Frequently, I encounter an issue where Dask randomly stalls on a couple tasks, usually tied to a read of data from a different node on my network (more details about this below). This can happen after several hours of running the script with no issues. It will hang indefinitely in a form shown below (this loop otherwise takes a few seconds to complete):
In this case, I see that there just a handful of stalled processes, and all are on one particular node (192.168.0.228):
Each worker on this node is stalled on a couple read_parquet tasks:
This was called using the following code and is using fastparquet:
ddf = dd.read_parquet(file_path, columns=['col1', 'col2'], index=False, gather_statistics=False)
My cluster is running Ubuntu 19.04 and all the latest versions (as of 11/12) of Dask and Distributed and the required packages (e.g., tornado, fsspec, fastparquet, etc.)
The data that the .228 node is trying to access is located on another node in my cluster. The .228 node accesses the data through CIFS file sharing. I run the Dask scheduler on the same node on which I'm running the script (different from both the .228 node and the data storage node). The script connects the workers to the scheduler via SSH using Paramiko:
ssh_client = paramiko.SSHClient()
stdin, stdout, stderr = ssh_client.exec_command('sudo dask-worker ' +
' --name ' + comp_name_decode +
' --nprocs ' + str(nproc_int) +
' --nthreads 10 ' +
self.dask_scheduler_ip, get_pty=True)
The connectivity of the .228 node to the scheduler and to the data storing node all look healthy. It is possible that the .228 node experienced some sort of brief connectivity issue while trying to process the read_parquet task, but if that occurred, the connectivity of .228 node to the scheduler and the CIFS shares were not impacted beyond that brief moment. In any case, the logs do not show any issues.

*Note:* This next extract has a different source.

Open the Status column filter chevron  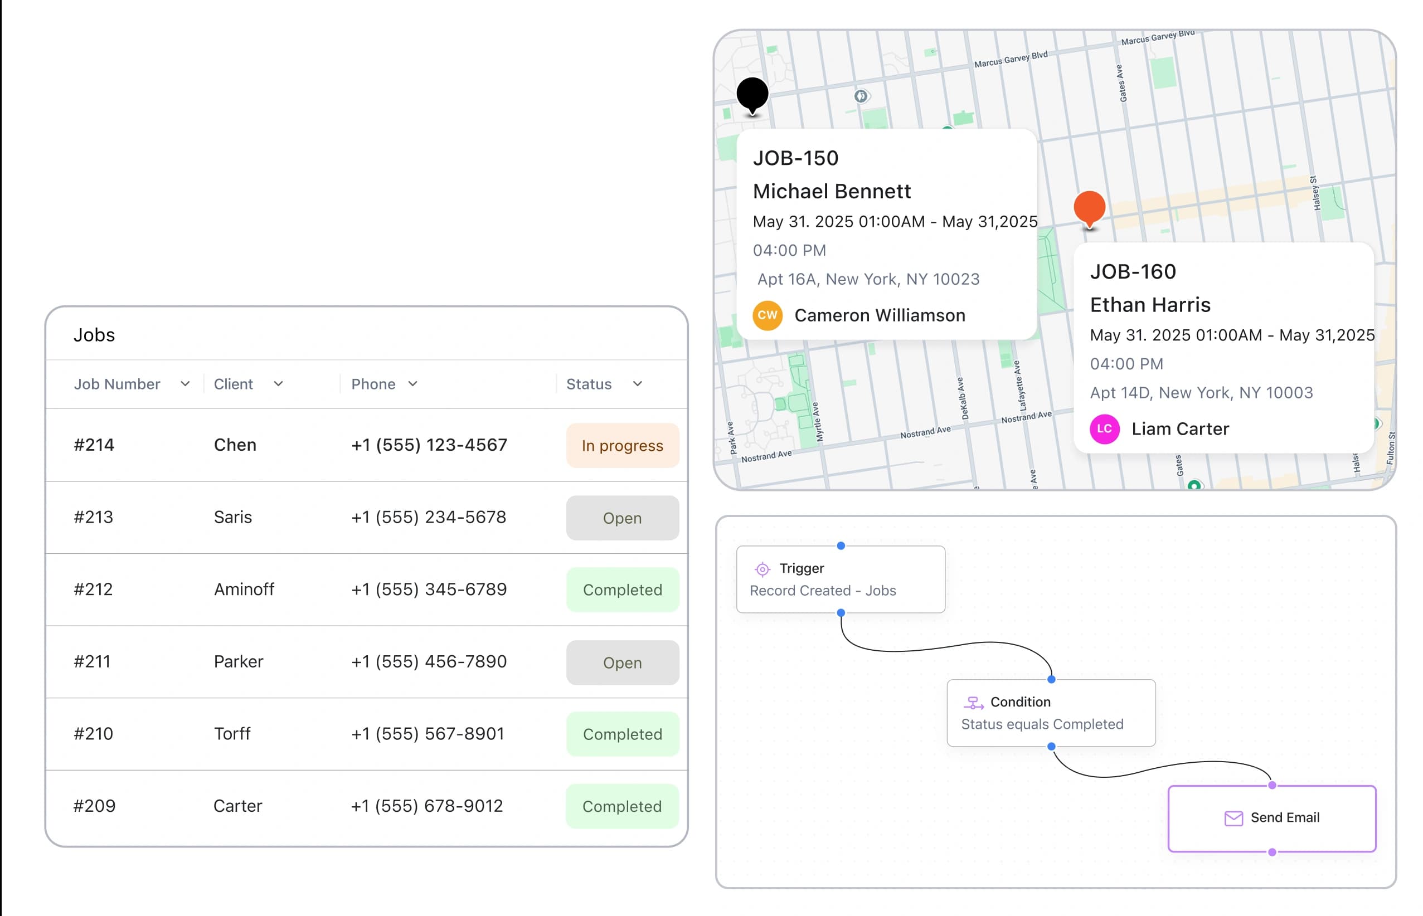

This is the whole log from the .228 node:
distributed.worker - INFO - Start worker at: tcp://192.168.0.228:42445
distributed.worker - INFO - Listening to: tcp://192.168.0.228:42445
distributed.worker - INFO - dashboard at: 192.168.0.228:37751
distributed.worker - INFO - Waiting to connect to: tcp://192.168.0.167:8786
distributed.worker - INFO - -------------------------------------------------
distributed.worker - INFO - Threads: 2
distributed.worker - INFO - Memory: 14.53 GB
distributed.worker - INFO - Local Directory: /home/dan/worker-50_838ig
distributed.worker - INFO - -------------------------------------------------
distributed.worker - INFO - Registered to: tcp://192.168.0.167:8786
distributed.worker - INFO - -------------------------------------------------
Putting aside whether this is a bug in Dask or in my code/network, is it possible to set a general timeout for all tasks handled by the scheduler? Alternatively, is it possible to:
- identify stalled tasks,
- copy a stalled task and move it to another worker, and
- cancel the stalled task?